Neste ano, o principal homenageado na cerimônia foi o governador de São Paulo, Tarcísio de Freitas, que recebeu das mãos do governador Mateus Simões o Grande Colar da Inconfidência.
Outros homenageados
Entre as personalidades que receberam a Grande Medalha estão a atriz Débora Falabella, os cantores Paula Fernandes e César Menotti, além de Hulk (Genivaldo Viera de Souza), jogador do Galo, e os escritores Márcio Borges e Fabrício Carpinejar.
Também foram homenageados, in memoriam, o cantor Lô Borges, que morreu aos 73 anos, em novembro de 2025, e o influenciador Henrique Maderite, morto aos 50 anos, em fevereiro deste ano. As honrarias foram entregues ao irmão mais novo de Lô, Yé Borges, e à esposa de Maderite, Fernanda Maciel.

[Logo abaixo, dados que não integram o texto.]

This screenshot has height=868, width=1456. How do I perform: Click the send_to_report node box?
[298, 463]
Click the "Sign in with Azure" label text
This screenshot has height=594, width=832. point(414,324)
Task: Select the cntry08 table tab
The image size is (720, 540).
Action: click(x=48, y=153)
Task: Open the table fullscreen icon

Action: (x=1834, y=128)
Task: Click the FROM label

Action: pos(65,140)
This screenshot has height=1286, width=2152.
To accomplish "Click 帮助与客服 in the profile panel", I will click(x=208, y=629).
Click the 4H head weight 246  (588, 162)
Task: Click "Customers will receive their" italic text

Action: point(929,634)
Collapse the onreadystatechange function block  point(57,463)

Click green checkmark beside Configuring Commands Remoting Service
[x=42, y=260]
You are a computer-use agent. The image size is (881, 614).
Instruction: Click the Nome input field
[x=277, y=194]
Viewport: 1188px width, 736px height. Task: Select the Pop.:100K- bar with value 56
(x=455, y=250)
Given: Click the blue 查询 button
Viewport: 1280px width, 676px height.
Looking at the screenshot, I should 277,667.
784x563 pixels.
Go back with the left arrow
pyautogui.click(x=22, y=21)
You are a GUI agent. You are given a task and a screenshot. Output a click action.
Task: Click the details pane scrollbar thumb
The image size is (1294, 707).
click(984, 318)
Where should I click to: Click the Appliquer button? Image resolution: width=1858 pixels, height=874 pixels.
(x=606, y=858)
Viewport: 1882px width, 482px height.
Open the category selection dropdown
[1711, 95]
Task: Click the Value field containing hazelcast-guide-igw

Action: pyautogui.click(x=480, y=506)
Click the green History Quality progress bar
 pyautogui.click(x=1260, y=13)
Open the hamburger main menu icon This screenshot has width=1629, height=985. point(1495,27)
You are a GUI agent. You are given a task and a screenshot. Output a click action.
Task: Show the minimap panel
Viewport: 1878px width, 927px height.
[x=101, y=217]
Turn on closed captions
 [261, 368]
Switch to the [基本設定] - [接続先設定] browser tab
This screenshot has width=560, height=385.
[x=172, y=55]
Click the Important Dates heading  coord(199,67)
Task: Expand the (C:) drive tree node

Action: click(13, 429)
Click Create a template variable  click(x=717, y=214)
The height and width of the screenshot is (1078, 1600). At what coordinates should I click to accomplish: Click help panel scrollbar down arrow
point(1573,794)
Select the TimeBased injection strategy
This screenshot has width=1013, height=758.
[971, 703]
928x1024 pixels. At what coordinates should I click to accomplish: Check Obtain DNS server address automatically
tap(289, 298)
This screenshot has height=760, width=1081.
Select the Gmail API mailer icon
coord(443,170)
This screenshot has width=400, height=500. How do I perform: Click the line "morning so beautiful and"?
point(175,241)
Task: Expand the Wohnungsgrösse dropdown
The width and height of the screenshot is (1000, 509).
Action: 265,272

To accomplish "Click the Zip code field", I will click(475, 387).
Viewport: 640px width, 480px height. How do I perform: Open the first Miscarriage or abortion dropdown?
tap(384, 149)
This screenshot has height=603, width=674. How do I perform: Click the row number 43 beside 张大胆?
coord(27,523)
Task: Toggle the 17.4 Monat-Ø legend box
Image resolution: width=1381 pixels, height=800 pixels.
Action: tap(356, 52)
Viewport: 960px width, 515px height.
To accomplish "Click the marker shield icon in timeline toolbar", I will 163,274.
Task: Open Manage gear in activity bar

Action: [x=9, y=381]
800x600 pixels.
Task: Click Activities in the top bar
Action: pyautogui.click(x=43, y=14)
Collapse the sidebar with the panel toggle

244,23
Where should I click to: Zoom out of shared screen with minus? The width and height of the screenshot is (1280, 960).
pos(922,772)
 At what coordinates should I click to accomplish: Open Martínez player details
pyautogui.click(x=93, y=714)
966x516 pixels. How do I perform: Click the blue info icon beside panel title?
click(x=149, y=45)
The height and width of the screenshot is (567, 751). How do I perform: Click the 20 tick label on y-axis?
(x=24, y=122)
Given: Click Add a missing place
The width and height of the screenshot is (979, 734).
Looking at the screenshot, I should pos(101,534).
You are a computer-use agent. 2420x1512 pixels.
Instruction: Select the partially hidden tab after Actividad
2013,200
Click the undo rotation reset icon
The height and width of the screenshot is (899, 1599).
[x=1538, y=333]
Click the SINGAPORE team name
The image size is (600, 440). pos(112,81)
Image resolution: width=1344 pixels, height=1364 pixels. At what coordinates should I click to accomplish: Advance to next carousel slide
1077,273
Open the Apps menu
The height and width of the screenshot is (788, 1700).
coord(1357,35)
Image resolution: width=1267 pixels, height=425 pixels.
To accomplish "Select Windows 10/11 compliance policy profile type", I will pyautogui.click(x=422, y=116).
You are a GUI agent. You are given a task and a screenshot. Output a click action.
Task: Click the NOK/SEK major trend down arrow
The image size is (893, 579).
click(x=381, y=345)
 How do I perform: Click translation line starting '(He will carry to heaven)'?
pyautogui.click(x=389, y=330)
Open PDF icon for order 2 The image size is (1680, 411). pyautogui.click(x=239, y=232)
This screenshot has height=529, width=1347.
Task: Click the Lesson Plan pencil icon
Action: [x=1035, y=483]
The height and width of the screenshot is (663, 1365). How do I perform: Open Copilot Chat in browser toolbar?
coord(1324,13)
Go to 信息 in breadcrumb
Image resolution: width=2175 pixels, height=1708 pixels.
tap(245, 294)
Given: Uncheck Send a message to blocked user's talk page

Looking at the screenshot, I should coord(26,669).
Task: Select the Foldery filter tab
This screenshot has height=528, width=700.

Já 57 personalidades receberam Medalha de Honra. Entre elas estão a secretária da Secult- MG, Bárbara Barros Botega, Fábia Pereira Lima, Diretora de Comunicação da UFMG, a atriz Grace Passô e o presidente da Rede Mater Dei de Saúde, José Henrique Dias Salvador.
Por fim, 70 pessoas e instituições receberam a Medalha da Inconfidência. Além do repórter e apresentador Asafe Alcântara, foram homenageados Marcelo Oliva Galizzi, Delegado de Polícia Civil, Bárbara Malveira Orfanò, Diretora Adjunta de Relações Internacionais da UFMG, Max do Val Machado, Diretor do Instituto de Ciências Exatas e Informática da PUC Minas. (Veja a lista com os demais homenageados)
Rito tradicional
A solenidade da Medalha da Inconfidência é marcada por dois momentos distintos em Ouro Preto. O primeiro é a cerimônia militar, realizada na Praça Tiradentes, com a participação dos Dragões da Inconfidência, hasteamento da bandeira, colocação de flores no monumento ao mártir e salva de 21 tiros.
Em seguida, ocorre a entrega das medalhas no Centro de Artes e Convenções da Universidade Federal de Ouro Preto (Ufop).
A data reforça valores históricos de Minas Gerais, como a defesa da liberdade e da construção democrática. Também rememora o papel de Ouro Preto como antiga capital do estado, função exercida entre 1823 e 1897, reforçada simbolicamente com a transferência da capital durante a celebração.